Price deviation from its moving average: $s_{t}=y_{t}-x_{t}$

UPDATE: While discussing with @Henry I realized the ambiguity of my question, because... I meant mean reversion as it is defined in finance:
"Asset's price will tend to converge to the average price over time"
So it is enough to prove that this process is autoregressive (AR(1) with autoregression coefficient $0 < \varphi < 1$), which is what I did in one of the drawings for an exponential moving average. But I haven’t succeeded yet with the proof for a simple moving average...

Answer 1

Proved for EMA:

$$ s_{t}=y_{t}-x_{t}=\\ (1-\alpha )\cdot y_{t-1} + \alpha \cdot x_{t}-x_{t}=\\ (1-\alpha )\cdot s_{t-1} + (1-\alpha )\cdot x_{t-1}-(1-\alpha )\cdot x_{t}=\\ (1-\alpha )\cdot s_{t-1} - (1-\alpha )\cdot (x_{t}-x_{t-1})=\\ (1-\alpha )\cdot s_{t-1} - (1-\alpha )\cdot \epsilon_{t}\\ \\ \\ \\This\ is\ a\ formula\ for\ auto-regression\ AR(1)\ model,\ and\\ since\ (1-\alpha )<1\\ and\ assuming\ \epsilon_{t}=x_{t}-x_{t-1}\ is\ white\ noise, \\ \Rightarrow s_{t}\ is\ \mathbf{mean\ reversion\ process} $$

Answer 2

This is not "mean reversion": the price changes are presumably independent of what has happened before and assumed to be a homogeneous Markov process so the price level is a random walk.

Knowing the current moving average and current price level tells you nothing about future price changes.

Instead, what happens is that the moving average of the recent past moves towards the current price level as more distant price levels (further from the current price level) fall out of the average and more recent price levels (close to the current price level) are included in the average.

Here is a simulation in R to illustrate this:

set.seed(2023)
changes <- rnorm(65,0,1)
plot(changes)

which shows the $N(0,1)$ price changes

Let's apply this to a starting level of $1000$ to give a time series of price level and then subtract the simple moving average of the $5$ most recent values.

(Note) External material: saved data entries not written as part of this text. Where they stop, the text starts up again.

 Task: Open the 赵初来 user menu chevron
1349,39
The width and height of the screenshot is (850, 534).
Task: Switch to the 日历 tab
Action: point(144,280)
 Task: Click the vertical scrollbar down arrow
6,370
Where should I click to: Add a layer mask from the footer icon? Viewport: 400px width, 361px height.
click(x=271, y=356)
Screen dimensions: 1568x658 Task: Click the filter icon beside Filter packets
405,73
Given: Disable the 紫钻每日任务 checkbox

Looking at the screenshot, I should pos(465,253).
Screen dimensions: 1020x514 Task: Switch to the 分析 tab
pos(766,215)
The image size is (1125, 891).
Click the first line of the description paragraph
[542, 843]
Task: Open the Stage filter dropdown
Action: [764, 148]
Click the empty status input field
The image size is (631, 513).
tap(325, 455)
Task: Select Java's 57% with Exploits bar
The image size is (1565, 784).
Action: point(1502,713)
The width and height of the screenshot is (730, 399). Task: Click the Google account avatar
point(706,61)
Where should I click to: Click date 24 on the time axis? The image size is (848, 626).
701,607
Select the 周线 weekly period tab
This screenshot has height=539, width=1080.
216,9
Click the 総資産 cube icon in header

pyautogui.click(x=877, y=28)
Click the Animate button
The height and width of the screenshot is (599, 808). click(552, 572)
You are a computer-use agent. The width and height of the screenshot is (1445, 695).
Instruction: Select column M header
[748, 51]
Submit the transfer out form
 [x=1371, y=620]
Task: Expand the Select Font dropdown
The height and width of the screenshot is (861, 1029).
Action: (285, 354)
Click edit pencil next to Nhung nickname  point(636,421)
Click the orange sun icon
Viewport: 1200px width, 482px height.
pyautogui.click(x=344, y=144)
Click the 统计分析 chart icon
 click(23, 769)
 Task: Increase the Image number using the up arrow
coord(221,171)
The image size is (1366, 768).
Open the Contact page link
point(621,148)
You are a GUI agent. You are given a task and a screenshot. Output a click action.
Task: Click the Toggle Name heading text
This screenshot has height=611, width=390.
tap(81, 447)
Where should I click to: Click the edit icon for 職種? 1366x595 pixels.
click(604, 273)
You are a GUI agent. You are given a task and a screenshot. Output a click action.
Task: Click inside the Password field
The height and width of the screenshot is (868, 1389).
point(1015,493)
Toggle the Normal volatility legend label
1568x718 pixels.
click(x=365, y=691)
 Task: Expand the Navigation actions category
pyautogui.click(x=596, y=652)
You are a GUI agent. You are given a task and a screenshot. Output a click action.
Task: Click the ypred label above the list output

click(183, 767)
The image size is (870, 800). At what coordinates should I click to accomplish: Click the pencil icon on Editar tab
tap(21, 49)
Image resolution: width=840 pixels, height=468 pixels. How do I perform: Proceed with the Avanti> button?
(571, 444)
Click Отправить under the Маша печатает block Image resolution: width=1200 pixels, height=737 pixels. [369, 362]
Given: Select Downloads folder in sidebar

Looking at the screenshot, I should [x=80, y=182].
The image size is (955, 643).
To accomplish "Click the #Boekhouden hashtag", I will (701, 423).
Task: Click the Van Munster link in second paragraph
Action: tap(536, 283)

It appears to oscillate around $0$, and thus might appear to suggest some kind of mean reversion:

level <- cumsum(c(1000,changes)) 
ma <- function(x, n){stats::filter(x, rep(1 / n, n), sides = 1)} 
simplema <- ma(level, 5) 
plot(level-simplema) 
abline(h=0)

But if you look below at the actual price levels (black) and the moving average (red), you can see it is the moving average which tends to move towards the price level rather than the other way round, particularly noticeable in this simulation between $40$ and $50$.

plot(level, type="b")
lines(simplema, col="red")